Regent Keffeler steps down

by Brian Bakst

Board of Regents member Jean Keffeler tendered her resignation Thursday, leaving many at the University shocked by the announcement.
Keffeler, whose resignation will take effect Dec. 1 or when a replacement is found, has endured many attacks because she is a central figure behind the board’s attempt to reform tenure. But Keffeler’s resignation letter holds few clues to the reasons behind her decision.
“Unfortunately, the values I hold as an individual and the beliefs I hold about responsible governance are inconsistent with the situation that has developed at the University,” Keffeler wrote, “a situation of which the current tenure crisis is symptomatic.”
Keffeler could not be reached for further comment.
Gov. Arne Carlson will appoint a temporary replacement until the Legislature elects someone to fill out Keffeler’s term on the 12-member board. Keffeler’s six-year term would have ended in 2001.
Brian Dietz, an official in the governor’s office, said it was “too premature to say right now when an appointment will be made.”
Dietz said Keffeler called Carlson’s office Thursday afternoon before submitting her resignation.
Keffeler issued a letter to her fellow regents last month requesting that they pull their tenure proposal off the table, calling the attempt to revise tenure “a sorry process.”

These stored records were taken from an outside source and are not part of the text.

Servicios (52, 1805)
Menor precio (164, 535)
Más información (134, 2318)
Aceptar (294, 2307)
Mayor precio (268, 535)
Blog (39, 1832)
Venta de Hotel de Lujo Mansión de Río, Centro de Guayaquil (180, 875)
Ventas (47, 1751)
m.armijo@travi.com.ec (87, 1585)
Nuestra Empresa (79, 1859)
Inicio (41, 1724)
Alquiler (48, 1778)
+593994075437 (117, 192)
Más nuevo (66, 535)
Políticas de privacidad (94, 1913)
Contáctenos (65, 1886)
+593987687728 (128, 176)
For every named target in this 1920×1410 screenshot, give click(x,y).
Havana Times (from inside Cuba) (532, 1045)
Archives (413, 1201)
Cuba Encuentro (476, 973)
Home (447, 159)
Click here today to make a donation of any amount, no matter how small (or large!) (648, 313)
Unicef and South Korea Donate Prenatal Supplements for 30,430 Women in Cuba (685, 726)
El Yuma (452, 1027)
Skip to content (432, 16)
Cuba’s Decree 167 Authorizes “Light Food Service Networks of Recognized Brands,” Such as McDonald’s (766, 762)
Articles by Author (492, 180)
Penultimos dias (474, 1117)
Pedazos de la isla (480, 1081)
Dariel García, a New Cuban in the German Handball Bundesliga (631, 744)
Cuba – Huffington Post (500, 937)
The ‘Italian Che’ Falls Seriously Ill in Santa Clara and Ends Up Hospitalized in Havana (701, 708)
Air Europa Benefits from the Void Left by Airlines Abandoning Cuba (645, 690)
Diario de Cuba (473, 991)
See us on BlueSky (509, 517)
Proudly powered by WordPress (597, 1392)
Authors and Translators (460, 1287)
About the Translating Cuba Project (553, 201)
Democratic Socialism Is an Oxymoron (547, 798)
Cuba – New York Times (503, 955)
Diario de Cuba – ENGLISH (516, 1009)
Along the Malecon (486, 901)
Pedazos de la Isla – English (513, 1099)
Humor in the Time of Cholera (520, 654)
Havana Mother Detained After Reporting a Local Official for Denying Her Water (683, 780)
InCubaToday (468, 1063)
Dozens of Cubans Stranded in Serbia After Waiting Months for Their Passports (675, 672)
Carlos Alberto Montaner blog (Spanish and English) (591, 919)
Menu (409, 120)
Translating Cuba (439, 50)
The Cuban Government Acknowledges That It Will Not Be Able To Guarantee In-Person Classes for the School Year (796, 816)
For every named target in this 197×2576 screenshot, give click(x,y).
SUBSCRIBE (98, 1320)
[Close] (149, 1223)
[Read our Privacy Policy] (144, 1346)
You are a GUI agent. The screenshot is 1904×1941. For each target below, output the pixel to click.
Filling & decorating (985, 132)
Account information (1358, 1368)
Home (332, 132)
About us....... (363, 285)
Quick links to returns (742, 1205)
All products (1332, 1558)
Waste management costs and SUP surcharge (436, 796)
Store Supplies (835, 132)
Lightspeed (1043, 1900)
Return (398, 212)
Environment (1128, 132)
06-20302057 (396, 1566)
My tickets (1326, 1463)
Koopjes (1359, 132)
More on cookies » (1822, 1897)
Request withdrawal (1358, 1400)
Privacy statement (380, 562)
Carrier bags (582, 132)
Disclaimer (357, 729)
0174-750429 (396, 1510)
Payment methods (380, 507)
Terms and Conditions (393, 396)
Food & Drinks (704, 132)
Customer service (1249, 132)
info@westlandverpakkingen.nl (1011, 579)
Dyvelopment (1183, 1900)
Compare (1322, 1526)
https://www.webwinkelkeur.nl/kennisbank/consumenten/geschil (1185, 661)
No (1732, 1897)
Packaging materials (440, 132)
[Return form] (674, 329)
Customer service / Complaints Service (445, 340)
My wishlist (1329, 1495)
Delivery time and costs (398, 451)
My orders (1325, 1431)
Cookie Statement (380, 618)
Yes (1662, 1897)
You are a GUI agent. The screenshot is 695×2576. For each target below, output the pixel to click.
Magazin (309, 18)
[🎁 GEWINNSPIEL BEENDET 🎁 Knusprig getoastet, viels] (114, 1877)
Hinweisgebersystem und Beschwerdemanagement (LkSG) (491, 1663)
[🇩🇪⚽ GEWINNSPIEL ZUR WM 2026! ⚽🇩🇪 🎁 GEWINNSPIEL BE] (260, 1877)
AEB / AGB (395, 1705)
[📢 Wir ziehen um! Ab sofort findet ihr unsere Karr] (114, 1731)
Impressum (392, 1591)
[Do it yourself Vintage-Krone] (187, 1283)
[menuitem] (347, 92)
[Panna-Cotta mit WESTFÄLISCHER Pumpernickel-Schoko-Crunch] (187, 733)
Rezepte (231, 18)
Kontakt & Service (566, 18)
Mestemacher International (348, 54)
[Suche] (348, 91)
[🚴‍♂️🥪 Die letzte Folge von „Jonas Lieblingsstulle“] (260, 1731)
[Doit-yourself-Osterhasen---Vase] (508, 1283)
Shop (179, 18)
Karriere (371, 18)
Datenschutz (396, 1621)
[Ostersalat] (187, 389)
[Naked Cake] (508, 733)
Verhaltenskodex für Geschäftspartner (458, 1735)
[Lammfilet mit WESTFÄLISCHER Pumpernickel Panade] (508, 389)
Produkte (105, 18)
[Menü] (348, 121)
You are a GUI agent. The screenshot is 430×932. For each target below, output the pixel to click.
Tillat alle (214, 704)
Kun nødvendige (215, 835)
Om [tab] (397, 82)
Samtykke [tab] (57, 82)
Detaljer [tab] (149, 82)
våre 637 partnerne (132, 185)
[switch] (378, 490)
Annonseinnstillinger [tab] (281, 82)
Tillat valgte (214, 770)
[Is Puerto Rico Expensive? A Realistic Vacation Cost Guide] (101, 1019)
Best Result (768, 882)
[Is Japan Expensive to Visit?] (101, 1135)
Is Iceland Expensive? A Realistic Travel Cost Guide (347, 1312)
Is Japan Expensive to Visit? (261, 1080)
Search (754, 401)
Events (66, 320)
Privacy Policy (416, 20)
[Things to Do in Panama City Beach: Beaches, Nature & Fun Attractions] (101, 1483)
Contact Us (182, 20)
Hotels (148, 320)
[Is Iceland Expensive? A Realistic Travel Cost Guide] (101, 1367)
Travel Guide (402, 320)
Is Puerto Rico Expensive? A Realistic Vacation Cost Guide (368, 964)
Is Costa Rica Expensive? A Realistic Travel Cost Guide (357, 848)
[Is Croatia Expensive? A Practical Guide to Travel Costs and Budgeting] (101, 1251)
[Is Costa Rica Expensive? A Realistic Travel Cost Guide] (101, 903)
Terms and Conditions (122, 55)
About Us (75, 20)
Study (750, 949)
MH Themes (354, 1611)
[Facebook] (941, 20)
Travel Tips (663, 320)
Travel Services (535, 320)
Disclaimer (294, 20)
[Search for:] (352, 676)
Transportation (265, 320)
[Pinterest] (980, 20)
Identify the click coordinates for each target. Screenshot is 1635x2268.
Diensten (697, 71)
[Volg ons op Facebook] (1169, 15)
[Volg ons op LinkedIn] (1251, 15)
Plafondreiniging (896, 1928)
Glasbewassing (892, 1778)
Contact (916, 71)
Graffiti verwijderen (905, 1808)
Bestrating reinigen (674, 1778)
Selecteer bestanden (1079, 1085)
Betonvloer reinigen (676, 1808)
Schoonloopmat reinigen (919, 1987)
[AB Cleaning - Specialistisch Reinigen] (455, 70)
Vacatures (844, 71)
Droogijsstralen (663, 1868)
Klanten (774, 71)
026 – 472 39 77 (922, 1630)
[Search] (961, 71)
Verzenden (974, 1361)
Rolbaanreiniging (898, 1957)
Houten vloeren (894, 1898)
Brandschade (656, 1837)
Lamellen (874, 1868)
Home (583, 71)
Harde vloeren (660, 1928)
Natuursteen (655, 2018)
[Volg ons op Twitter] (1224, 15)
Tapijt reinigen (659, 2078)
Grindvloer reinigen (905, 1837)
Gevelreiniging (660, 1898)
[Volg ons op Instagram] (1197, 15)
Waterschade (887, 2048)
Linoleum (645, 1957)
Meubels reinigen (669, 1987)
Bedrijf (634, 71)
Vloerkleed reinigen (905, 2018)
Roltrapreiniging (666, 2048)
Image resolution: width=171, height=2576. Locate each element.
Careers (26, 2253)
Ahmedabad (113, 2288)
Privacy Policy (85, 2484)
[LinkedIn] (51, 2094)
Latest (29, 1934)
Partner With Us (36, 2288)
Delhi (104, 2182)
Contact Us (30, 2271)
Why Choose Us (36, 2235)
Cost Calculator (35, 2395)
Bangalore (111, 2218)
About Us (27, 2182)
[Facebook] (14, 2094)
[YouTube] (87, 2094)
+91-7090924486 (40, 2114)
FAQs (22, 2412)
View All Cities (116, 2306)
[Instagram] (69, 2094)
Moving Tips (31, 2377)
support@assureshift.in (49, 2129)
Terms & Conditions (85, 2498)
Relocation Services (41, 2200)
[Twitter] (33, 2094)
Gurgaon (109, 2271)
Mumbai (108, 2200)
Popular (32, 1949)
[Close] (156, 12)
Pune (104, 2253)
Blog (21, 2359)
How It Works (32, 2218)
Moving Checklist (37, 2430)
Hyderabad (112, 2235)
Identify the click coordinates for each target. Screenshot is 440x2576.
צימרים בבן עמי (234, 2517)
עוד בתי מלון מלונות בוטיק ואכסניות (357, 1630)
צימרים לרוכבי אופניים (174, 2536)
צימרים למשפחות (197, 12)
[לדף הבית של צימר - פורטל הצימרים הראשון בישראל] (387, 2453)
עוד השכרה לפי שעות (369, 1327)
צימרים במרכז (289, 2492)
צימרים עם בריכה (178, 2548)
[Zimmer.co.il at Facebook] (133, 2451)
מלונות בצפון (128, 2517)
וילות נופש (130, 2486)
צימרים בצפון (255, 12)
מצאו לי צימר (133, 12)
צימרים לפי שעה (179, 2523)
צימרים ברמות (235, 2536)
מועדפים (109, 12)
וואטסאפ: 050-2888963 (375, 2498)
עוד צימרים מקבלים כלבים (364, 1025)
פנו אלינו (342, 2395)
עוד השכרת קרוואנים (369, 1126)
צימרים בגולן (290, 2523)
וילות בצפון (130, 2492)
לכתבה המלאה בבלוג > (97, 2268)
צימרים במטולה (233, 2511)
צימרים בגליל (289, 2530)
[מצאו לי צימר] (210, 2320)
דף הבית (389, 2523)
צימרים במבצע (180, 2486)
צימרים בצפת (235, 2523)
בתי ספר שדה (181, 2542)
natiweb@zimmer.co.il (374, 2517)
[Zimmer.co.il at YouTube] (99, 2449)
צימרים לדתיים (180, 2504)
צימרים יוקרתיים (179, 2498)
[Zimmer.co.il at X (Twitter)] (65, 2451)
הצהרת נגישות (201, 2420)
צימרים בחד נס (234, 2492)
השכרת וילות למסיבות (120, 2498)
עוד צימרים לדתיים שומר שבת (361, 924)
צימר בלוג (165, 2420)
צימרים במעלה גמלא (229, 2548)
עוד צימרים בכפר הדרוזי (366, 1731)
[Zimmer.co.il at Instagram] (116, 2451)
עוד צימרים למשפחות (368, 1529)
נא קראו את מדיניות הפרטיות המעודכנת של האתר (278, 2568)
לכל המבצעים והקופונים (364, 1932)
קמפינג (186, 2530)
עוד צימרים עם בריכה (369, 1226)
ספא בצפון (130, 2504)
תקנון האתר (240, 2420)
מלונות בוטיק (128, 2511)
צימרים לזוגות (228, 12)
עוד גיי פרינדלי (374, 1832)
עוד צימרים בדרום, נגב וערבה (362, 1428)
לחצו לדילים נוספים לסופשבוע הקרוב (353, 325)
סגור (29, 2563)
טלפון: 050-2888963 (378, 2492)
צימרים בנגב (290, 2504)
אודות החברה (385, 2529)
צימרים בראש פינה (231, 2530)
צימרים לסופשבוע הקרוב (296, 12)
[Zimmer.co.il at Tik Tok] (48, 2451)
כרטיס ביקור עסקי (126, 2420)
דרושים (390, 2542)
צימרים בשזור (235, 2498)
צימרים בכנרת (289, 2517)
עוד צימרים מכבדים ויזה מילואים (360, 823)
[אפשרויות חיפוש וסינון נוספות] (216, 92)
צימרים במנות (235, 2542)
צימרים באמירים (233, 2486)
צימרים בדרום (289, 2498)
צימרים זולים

Of the seven regents reached for comment Thursday, all expressed surprise at the announcement. Many regents termed it a great loss for the University. Regent Jessica Phillips described Keffeler’s resignation as the loss of a friend for the University.
The resignation baffled Mario Bognanno, chief of staff to University President Nils Hasselmo. “I can’t imagine what the circumstances would be that would evoke a decision to resign from the board.”
Regents H. Bryan Neel and William Peterson were surprised by the announcement, but said they would never resign even under the pressures the regents now face.
“I wouldn’t think of resigning,” Neel said. “When I take a job, I finish it.”
Regent Hyon Kim said there could be any number of reasons for Keffeler’s resignation. “She’s a very private person and a very proud woman,” Kim said, adding Keffeler never hinted to her that a resignation was forthcoming.
State Rep. Phyllis Kahn, DFL-Minneapolis, said although Keffeler may have been unfairly demonized, the resignation epitomizes the poor state the University is in.
“I have privately told people that all of the regents should resign,” she said. “It’s the only way to dramatically show how bad they’ve botched things up.”
Staff reporters Michelle Kibiger and Joel Sawyer contributed to this report.